Yeah. (laughs) It is like that a bit. Like we were going on Rosie O’Donnell a couple years ago, and for like three or four weeks before we went on she was obsessed with the fact that we were anarchists. She brought it up every day with her guests and then the day we were on she showed up with a shirt that said ‘anarchist’. And then still weeks later she was still going on about anarchism. It was really bizarre. She was like terrified that we were going to tear the place apart.

Like you were the Sex Pistols or something.

Yeah.

And then I was more curious myself about what the definition of anarchism was.

Yeah. Yeah.

I was on the site and read the lyrics and you are obviously intelligent.

I know, because people think that it’s associated with chaos. They have this idea of what they think it should be, and because we work in an anarchist way, I feel as if we are more organized than even other people we work with. We work in the world of capitalism and it just seems like a big mess to me.

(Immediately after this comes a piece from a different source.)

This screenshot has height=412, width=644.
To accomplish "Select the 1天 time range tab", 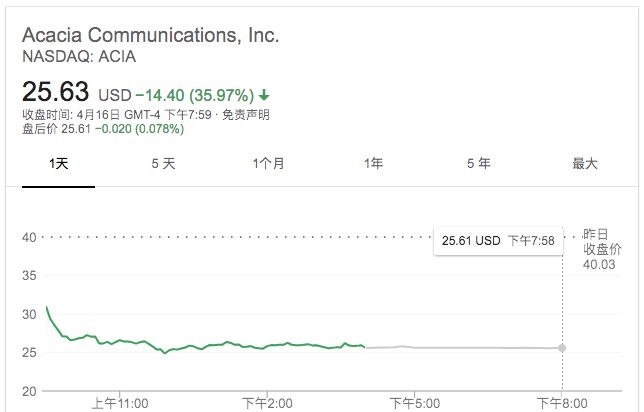I will (58, 163).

Well, a perfect example is record labels. They have the biggest pyramid with the big guy on top and all these people trickling down, and if you need someone to make a decision, they have to consult ten people. The thing I read about Chumbawamba that I dug was that instead of voting like a democracy, you sit and work something out until it’s decided and everyone is happy.

Yeah.

Sounds an awful lot like how a marriage is supposed to be.

Yeah. (laughs) You’re right. It is a bit like that.